作業内容:
[a] 次の記述(i)〜(iii)がそれぞれ本文の内容と合っているかを「はい」か「いいえ」で答え、判断の根拠となる本文の語句をそのまま引用してください。(i) この一週間でNYダウは率にして2.38%上昇した。(ii) 為替介入のあった前週は、日経平均株価の上昇率がNYダウを上回った。(iii) FOMCは先週22日に開かれた。
[b] 本文に基づいて次の問いに答えてください。
(i) 9/24終値時点のドル/円の週末終値はいくらか。
(ii) 中間選挙年に株価が上昇するという伝統は何年以降のものとされているか。
(iii) 日銀は為替介入の実務をどこの決定に従って担っているか。

掲載本文:

※配信先の変更・停止は巻末をご覧ください。

楽天証券ニュース[マーケット情報] 発行:2010年9月27日 楽天証券株式会社

楽天証券

楽天投信投資顧問 CEO兼最高運用責任者が、1週間のマーケットに鋭く斬り込む! 大島和隆からの手紙

9月第4週

マーケット概況

株式 週末終値
(9/24終値)
前週末比
(9/17比)
日経平均 9,471.67 -154.42 -1.60%
NYダウ 10,860.26 +252.41 +2.38%
金利・為替 週末終値
(9/24終値)
前週末比
(9/17比)
長期金利 0.995% -0.075%
ドル/円 84.22  
ユーロ/円 113.60  

内憂は内憂のまま、でも外患は米国から改善の兆し

前週の総括

■米国市場から完全に取り残される日本

 この一週間の市場の動きは上記の表の通りです。日経平均株価が金額で△154.42円、率にして△1.60%の下落となったのとは対照的に、NYダウは金額で+252.41ドル、率にして+2.38%の上昇と対照的な動きになっています。ハイテク株の比率が高いナスダック総合指数に至っては数値で+65.61pts、率にして+2.83%とさらなる上昇となっており日米の景況感(回復感?)の差が際立ってきています。

 ただ実際のところは、米国景気だけが株価の乖離が示すように単独で回復するという図式は描き難く、事実先週発表された米国の住宅関連統計などもまだまだ良し悪しまばらな状況であり、むしろ為替の動向、政治の動向、中央銀行の金融政策などといった問題の方が先週の動きには大きく関わったと思われます。取り分け為替の問題が大きく影響していますが、その証左としては、為替介入のあった前週の日経平均株価が+4.19%の上昇であるのに対してNYダウは+1.39%と日本が逆に際立って上昇していること、先週金曜日午後1時過ぎに“為替介入か?”と市場が感じた動きが見られた段階で株価が9,600円超までおおよそ170円もわずかな時間で急騰したことなどが挙げられます。

 政治の問題については、米国オバマ民主党政権も中間選挙に向かって野党共和党の攻勢著しく、決して安定的な政権運営をしているとは言えませんが、むしろその緊張感が株価には好材料となっています。これは中間選挙年のアノマリーとしても言えることで、中間選挙年では1950年以降、この時期から翌年の株価が上昇するという伝統があります。その一方で日本の場合、民主党代表選挙が終わり、菅改造内閣が始動したとは言うものの、尖閣諸島問題に起因する中国漁船衝突事件などで日本の外交手腕の稚拙さが露見するだけでなく、鳩山前首相が「私なら温家宝首相と腹を割って話し合えた」などと早くも同党が代表選挙後に挙党一致体制に回復していないことが明らかになるなど、全く安定感を欠き、決して政治が株価にプラス材料となる要素を示していません。

 また中央銀行の金融政策についても、米国では先週21日に開かれたFOMC(米連邦公開市場委員会)で議長が「必要とあれば追加の金融緩和の用意がある」と強調したことが奏功して金利低下と株価上昇を促進した一方、日本では長期金利の低下は見られるものの、日米金利差が主眼となっている為替動向をコントロールし切れずに介入効果も一週間で剥落するような状況となっているからです。為替介入については、日銀は財務省の決定に従って実務を担うだけではありますが、米国FRB(米連邦準備制度理事会)の金融政策や口先介入に比べるといかにもまとまりがついていないように思われてなりません。

データ一覧:
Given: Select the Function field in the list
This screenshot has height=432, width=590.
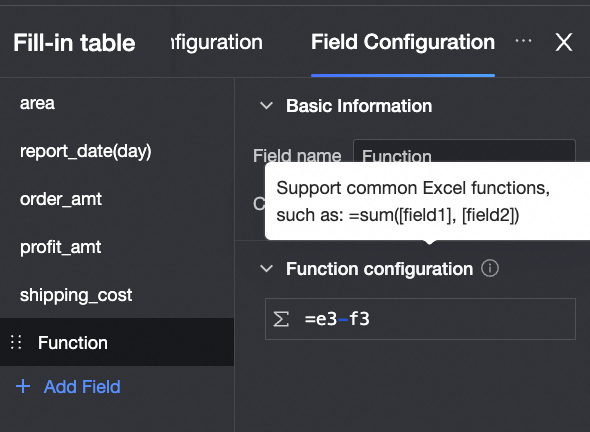Looking at the screenshot, I should tap(117, 342).
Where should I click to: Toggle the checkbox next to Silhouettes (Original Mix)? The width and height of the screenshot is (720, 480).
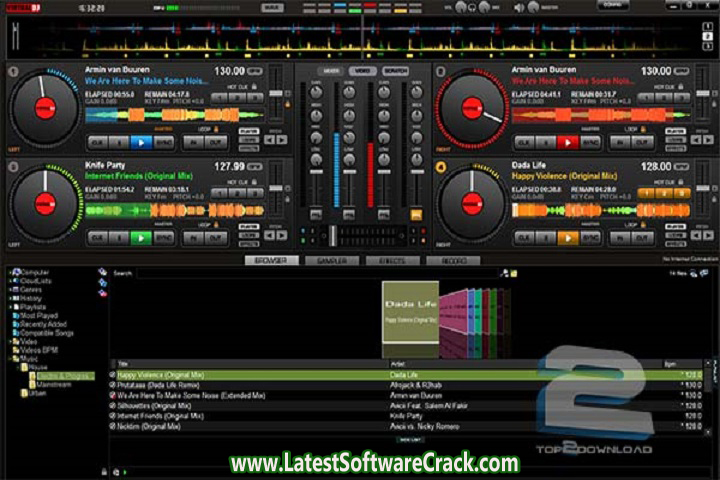coord(113,404)
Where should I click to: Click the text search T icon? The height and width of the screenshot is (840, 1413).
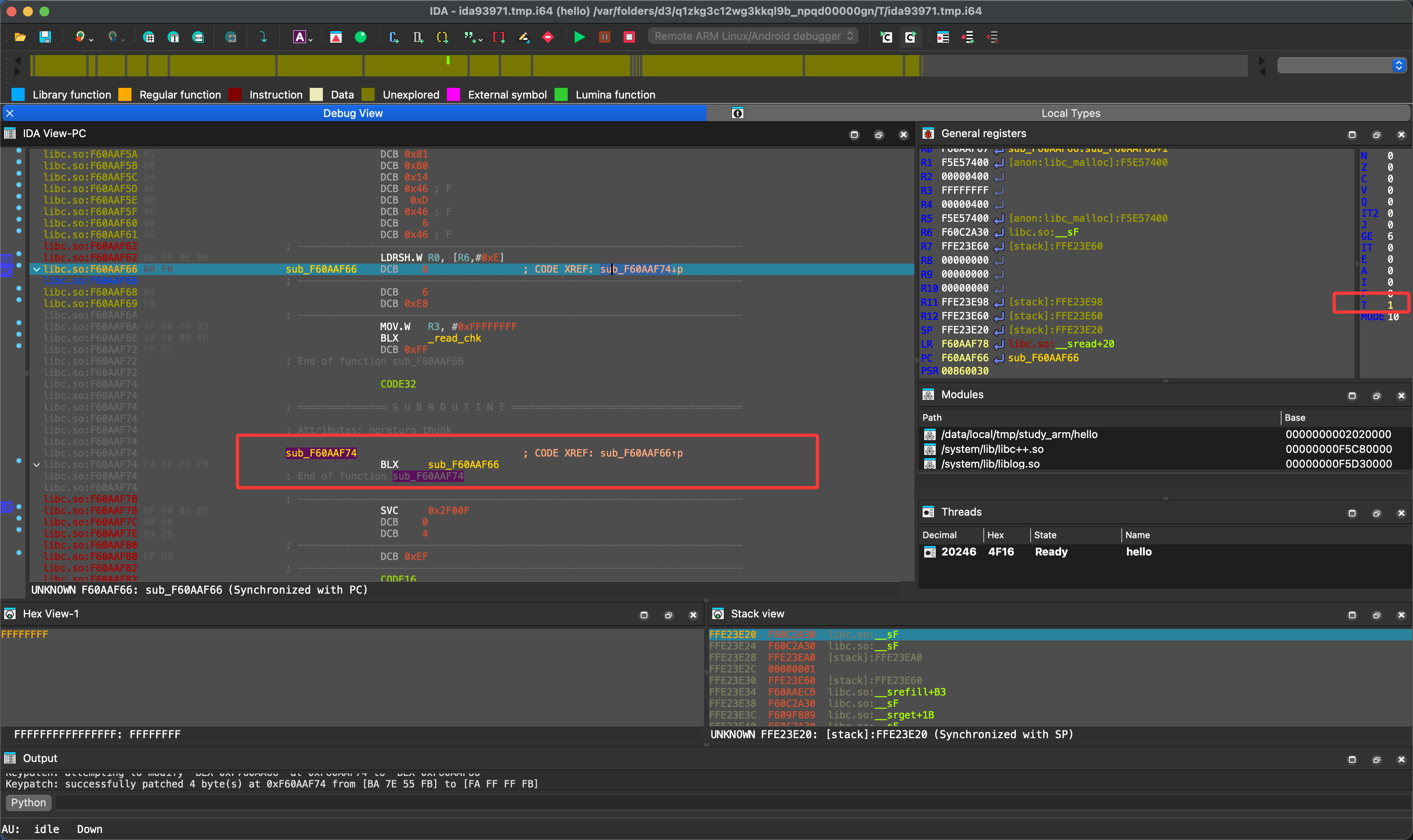point(173,37)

回答一覧:
[a]
(i) はい:「率にして+2.38%の上昇」
(ii) はい:「為替介入のあった前週の日経平均株価が+4.19%の上昇であるのに対してNYダウは+1.39%」
(iii) いいえ:「先週21日に開かれたFOMC」

[b]
(i) 84.22
(ii) 1950年以降
(iii) 財務省